Requirement → Rewrite everything from the line containing "Where should I click to: Open the Deals" down to the line containing "Where should I click to: Open the 扫描受影响的程序" as a JSON list of strings, one string per line, leaving out blank lines and any pictures. Include both of those lines.

BEGIN Given records

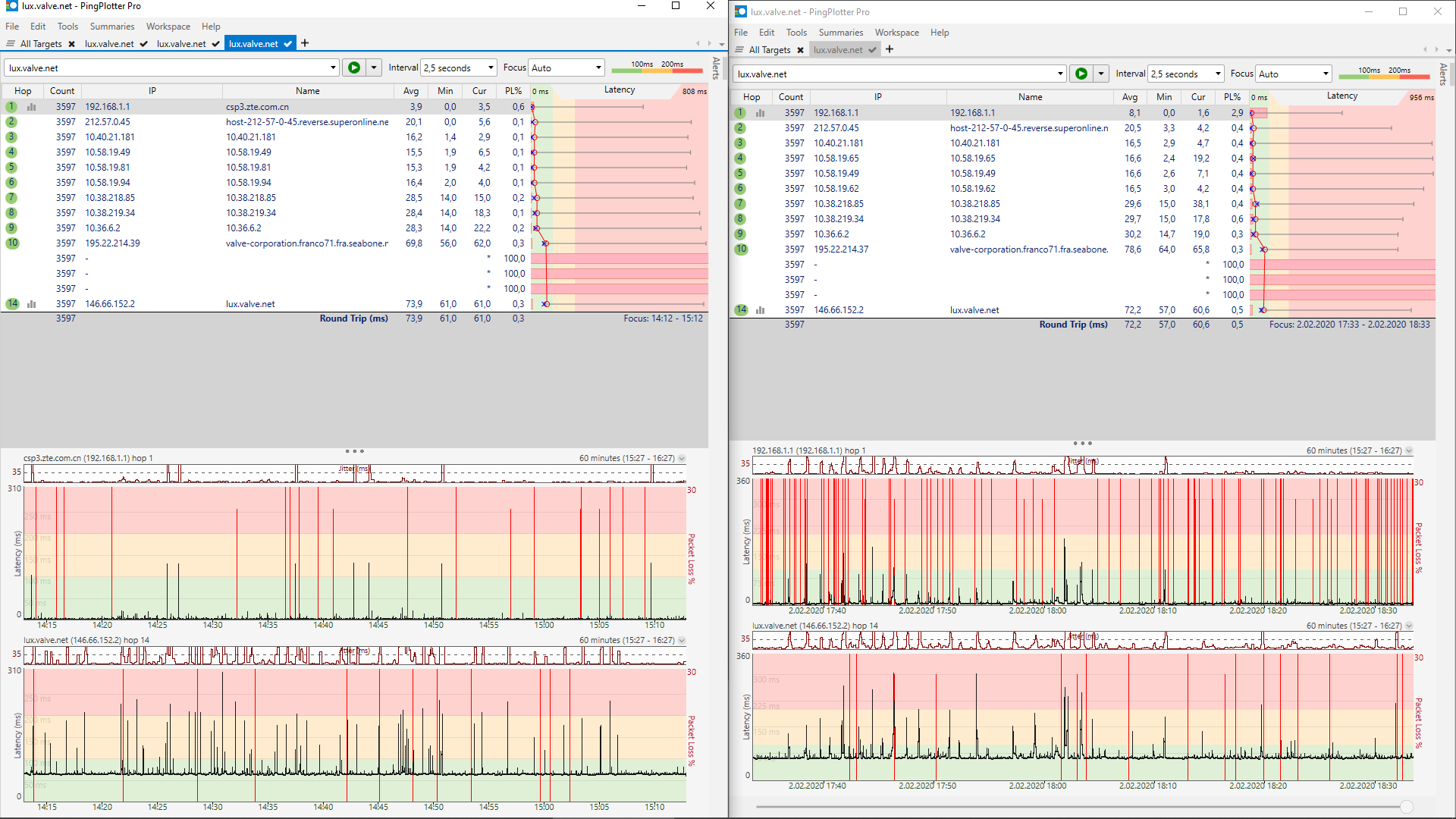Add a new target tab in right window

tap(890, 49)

END Given records
BEGIN Given records

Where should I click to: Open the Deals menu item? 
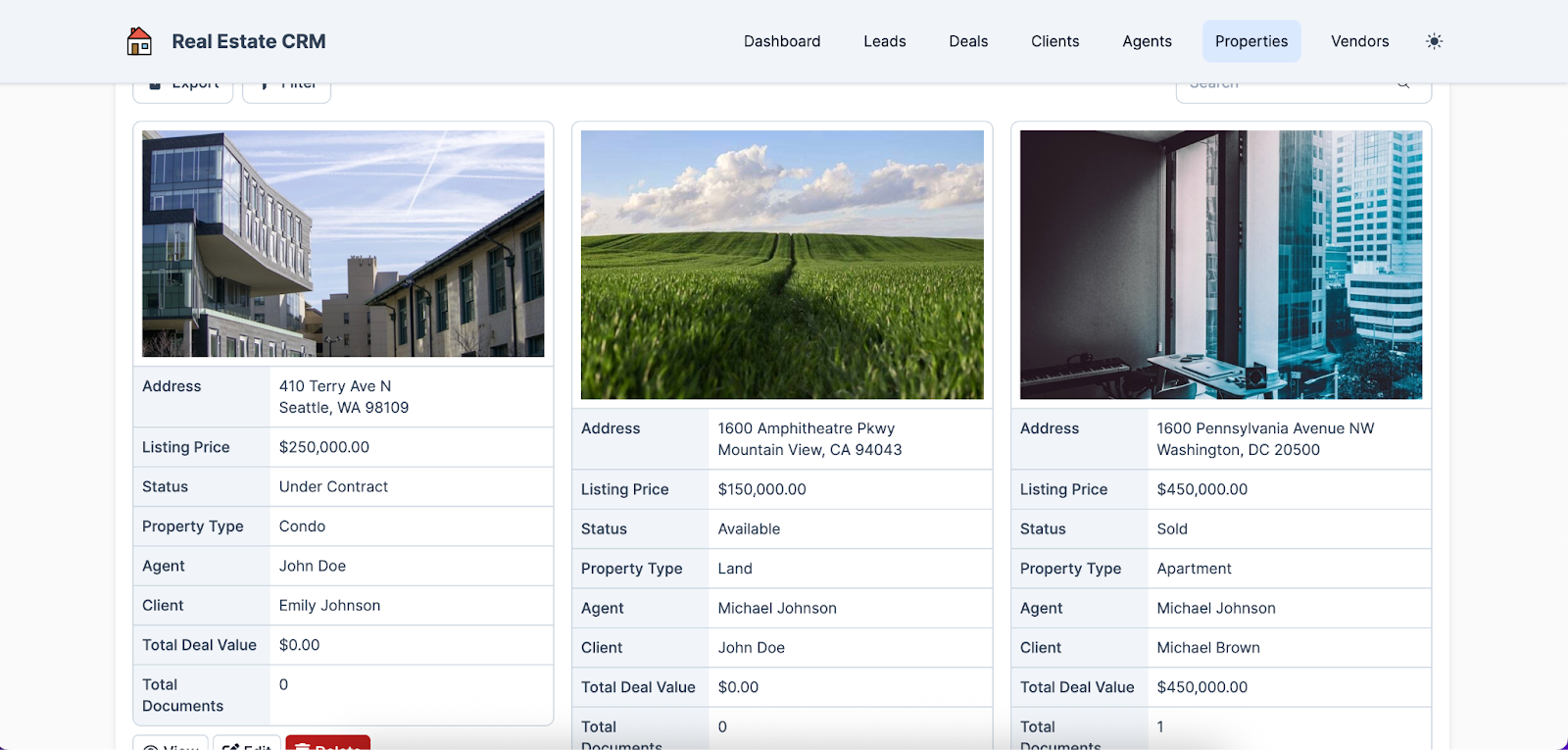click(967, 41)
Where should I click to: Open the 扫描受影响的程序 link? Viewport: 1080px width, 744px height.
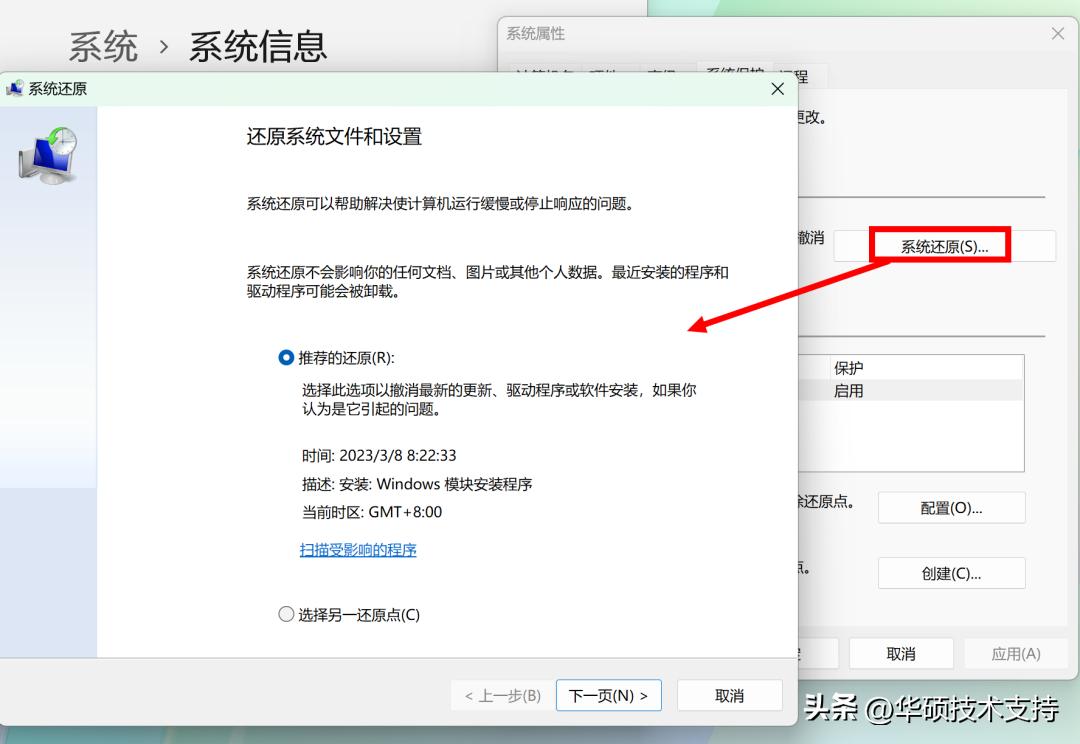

END Given records
BEGIN Given records

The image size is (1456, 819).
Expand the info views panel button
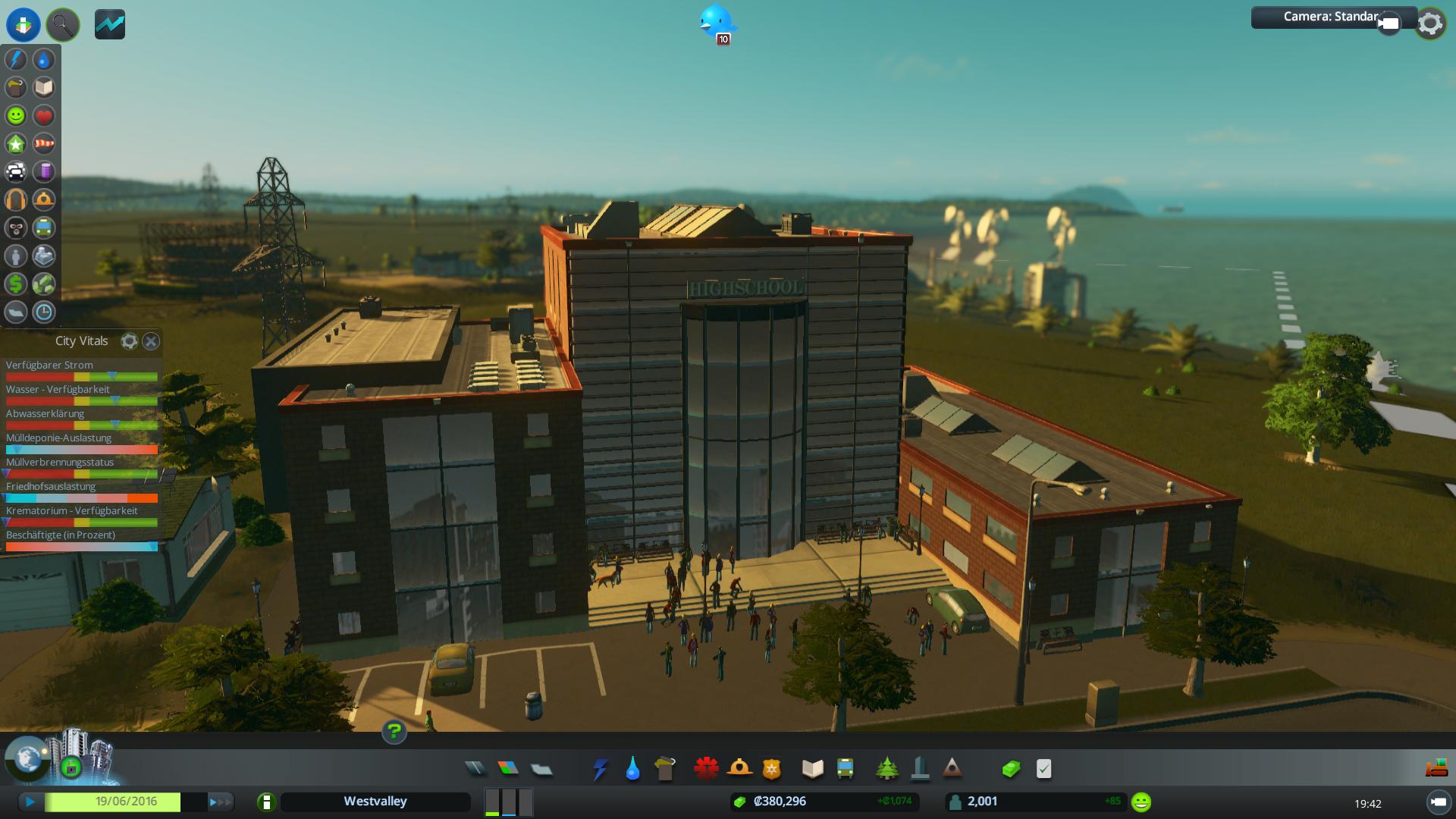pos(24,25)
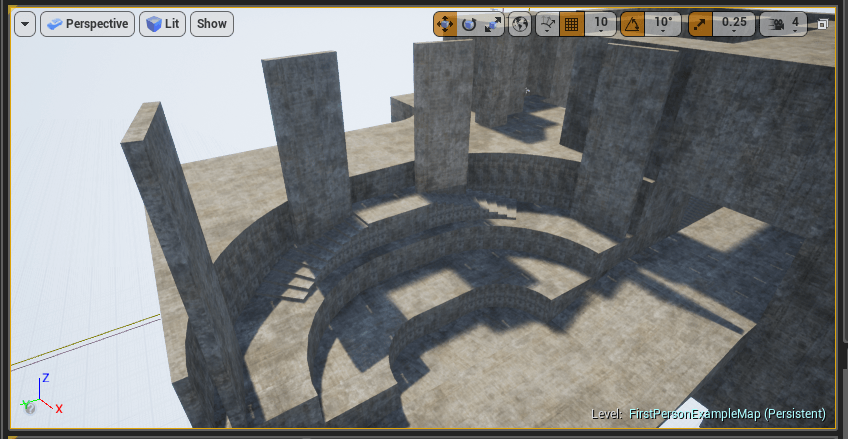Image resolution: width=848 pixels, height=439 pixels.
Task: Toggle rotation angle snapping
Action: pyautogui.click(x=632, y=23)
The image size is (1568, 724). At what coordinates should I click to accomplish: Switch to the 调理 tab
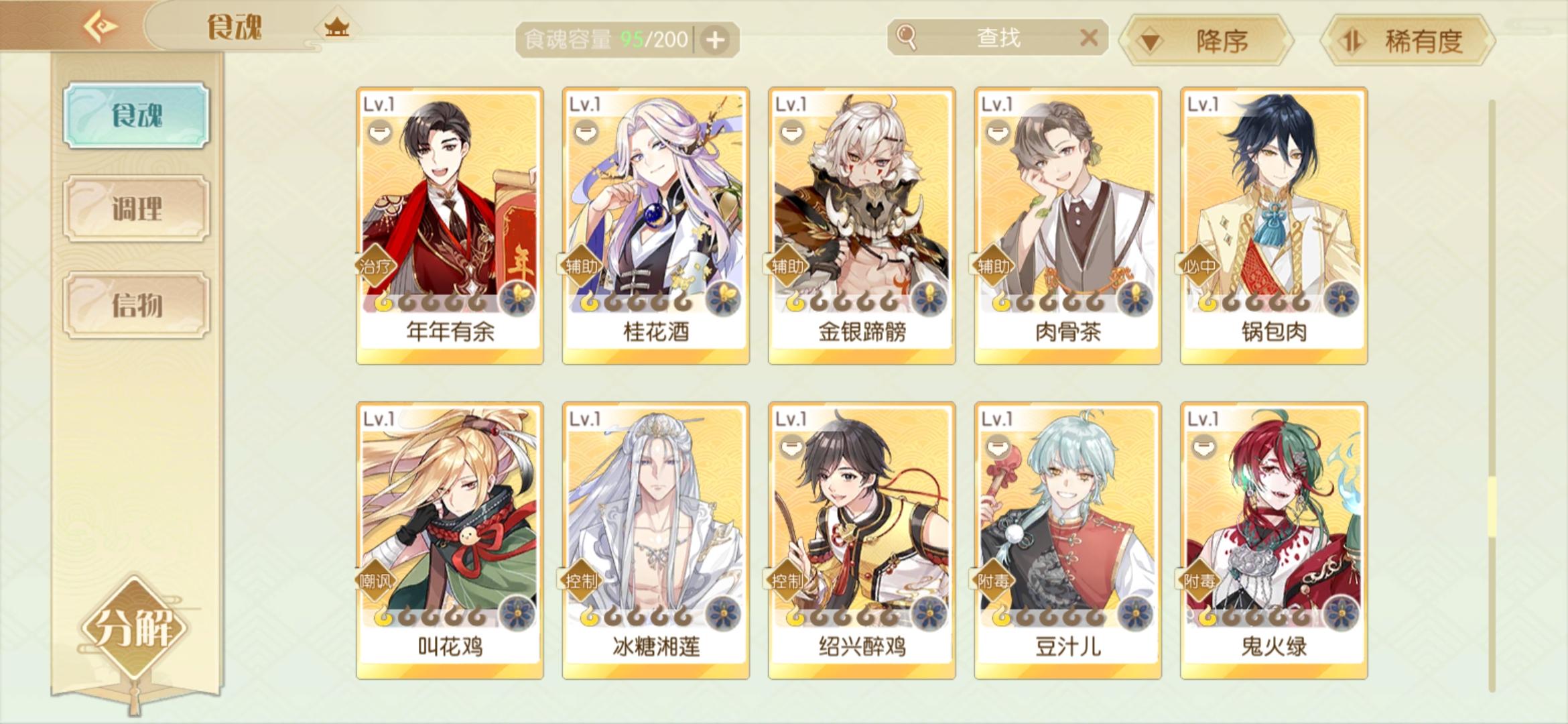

END Given records

The response →
[
  "Where should I click to: Open the Deals menu item? ",
  "click(967, 41)",
  "Where should I click to: Open the 扫描受影响的程序 link? Viewport: 1080px width, 744px height."
]